O IBGE mostrou que o grande peso do mês veio da habitação, que subiu 0,97%. A energia elétrica residencial avançou 3,03% e foi o principal impacto individual da inflação. O aumento ocorreu por causa da bandeira tarifária amarela e de reajustes aplicados em várias cidades do país. Em algumas localidades, as altas passaram de 10% e chegaram perto de 20%.
Na prática, isso significa o seguinte: o brasileiro pode até encontrar o tomate um pouco mais barato, mas continua levando um choque quando abre a fatura de energia. E energia não é luxo. Ela está embutida no aluguel, no comércio, na indústria, no transporte e no preço de praticamente tudo o que se consome.
O grupo Saúde e cuidados pessoais também subiu 0,28%, puxado por produtos de higiene e pelos planos de saúde, que incorporaram reajustes autorizados pela ANS. Perfume subiu, higiene subiu, plano de saúde subiu. O recado é claro: até cuidar da saúde e da própria dignidade ficou mais caro.
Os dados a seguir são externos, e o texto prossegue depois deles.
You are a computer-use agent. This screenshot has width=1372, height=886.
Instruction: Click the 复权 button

É verdade que houve queda em alguns alimentos. Tomate caiu quase 20%, batata mais de 10% e café recuou pouco mais de 3%. Mas o próprio IBGE mostrou que a alimentação fora de casa continuou subindo, com refeições e lanches mais caros. Ou seja, quem trabalha o dia inteiro e depende de restaurante, marmita ou lanche não sentiu esse “alívio” anunciado nas manchetes.
O dado que desmonta o discurso de tranquilidade econômica é o acumulado de 4,52% em 12 meses, praticamente encostado no teto da meta de inflação. E o mercado financeiro já projeta que o IPCA deve fechar o ano acima de 5%, mostrando que a pressão sobre os preços está longe de ter sido resolvida.
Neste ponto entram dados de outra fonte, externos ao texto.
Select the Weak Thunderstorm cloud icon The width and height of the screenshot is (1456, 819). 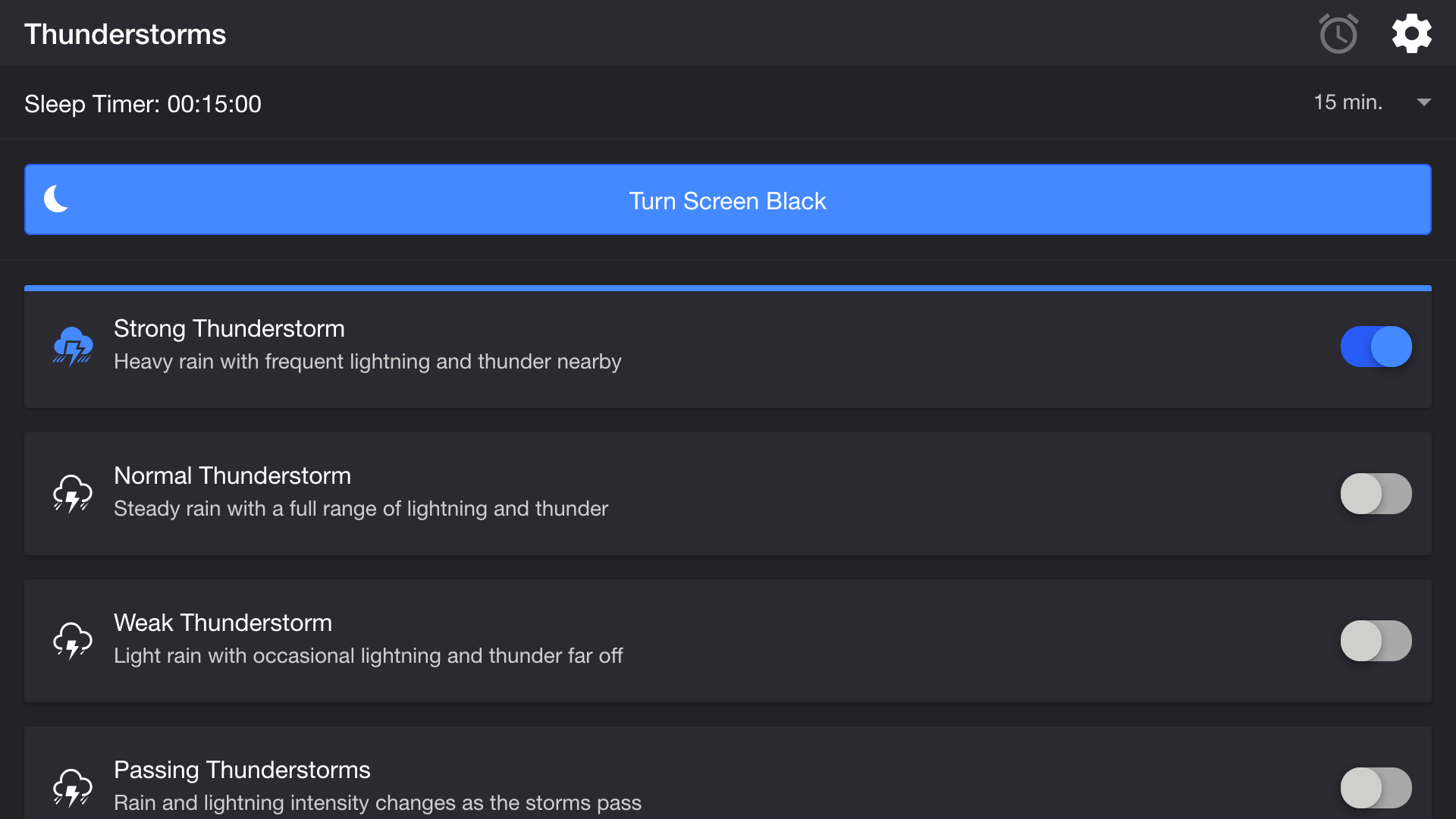tap(72, 640)
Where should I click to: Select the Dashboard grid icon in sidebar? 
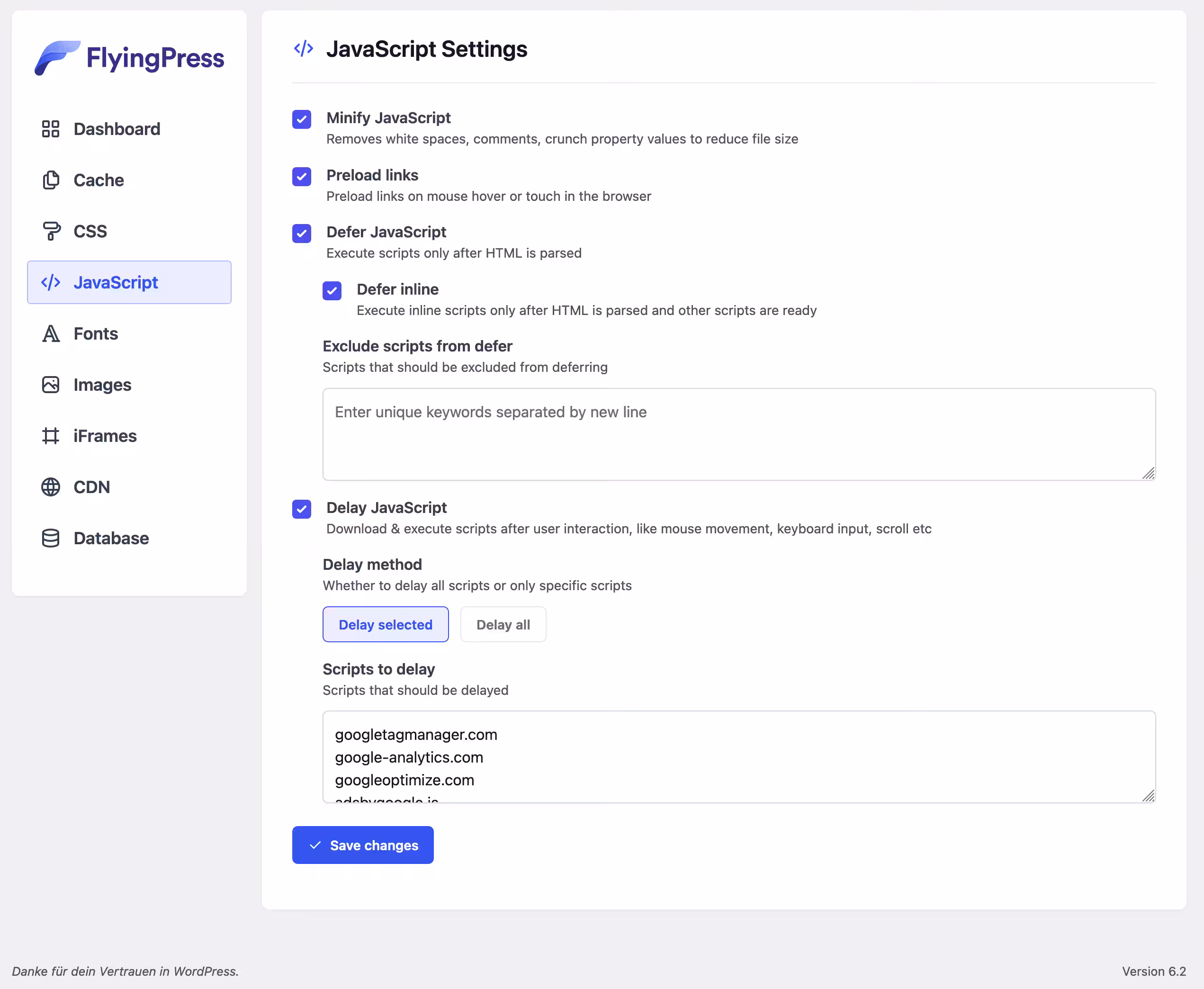click(51, 129)
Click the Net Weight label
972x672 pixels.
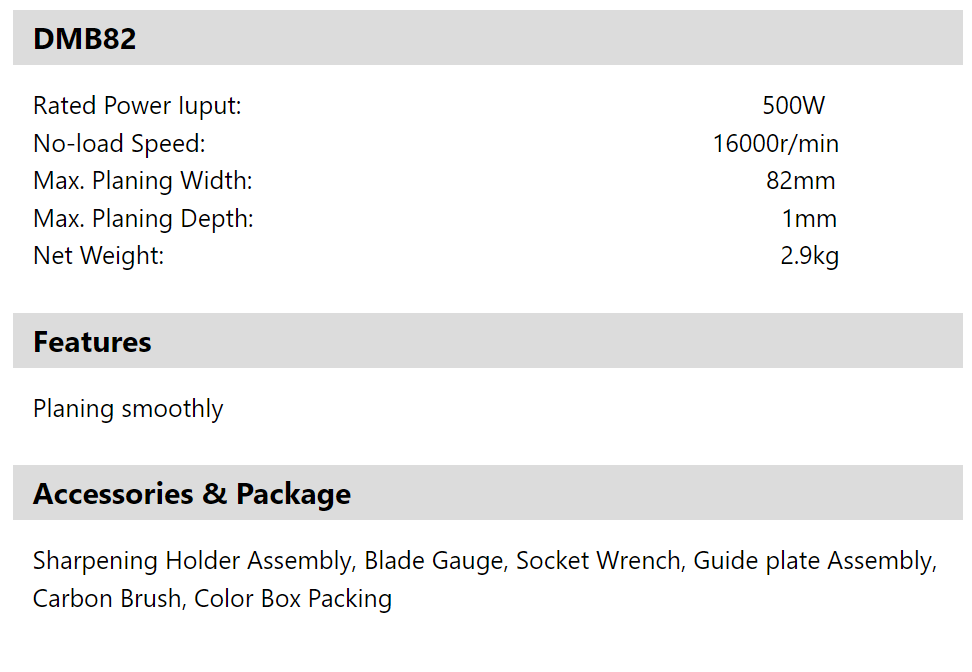click(99, 255)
Mas talvez o retrato mais cruel da economia brasileira esteja fora do IPCA. Está no endividamento recorde. Mais de 81% das famílias estão endividadas, quase 30% têm contas em atraso e o país atingiu 83,7 milhões de negativados, o maior número da série histórica. O cartão de crédito virou a bengala de sobrevivência de milhões de brasileiros.
E aqui está a contradição que revolta tanta gente: o governo celebra programas de renegociação de dívidas, enquanto a população continua precisando fazer dívida para comprar comida, pagar remédio, gás e combustível. Renegociar parcela não devolve poder de compra. Apenas empurra o problema para frente.
O trabalhador brasileiro vive hoje uma espécie de inflação invisível. Não é aquela hiperinflação dos anos 80, mas uma corrosão lenta e contínua. O salário entra e já sai comprometido com aluguel, energia, internet, transporte, escola, farmácia e supermercado. O que sobra, quando sobra, não permite poupança, investimento ou qualquer sensação de segurança.
E há um ingrediente que aumenta a indignação: a carga tributária embutida no consumo. O cidadão paga imposto no arroz, no pão, no café, na conta de luz, no combustível, no sabonete, no celular e até no remédio. O governo arrecada mais, mas o consumidor sente menos dinheiro no bolso.
O resultado é um país em que milhões trabalham mais, gastam mais e conseguem comprar menos. A inflação de 0,06% pode agradar economistas e reduzir pressão sobre o Banco Central, mas não muda a vida de quem precisa escolher entre pagar a conta de luz ou completar a compra do mês.
No papel, a inflação desacelerou. No bolso, o aperto continua. E é justamente por isso que cresce a sensação de que o brasileiro virou refém de uma economia em que o dinheiro perde valor mais rápido do que a capacidade de pagar as contas.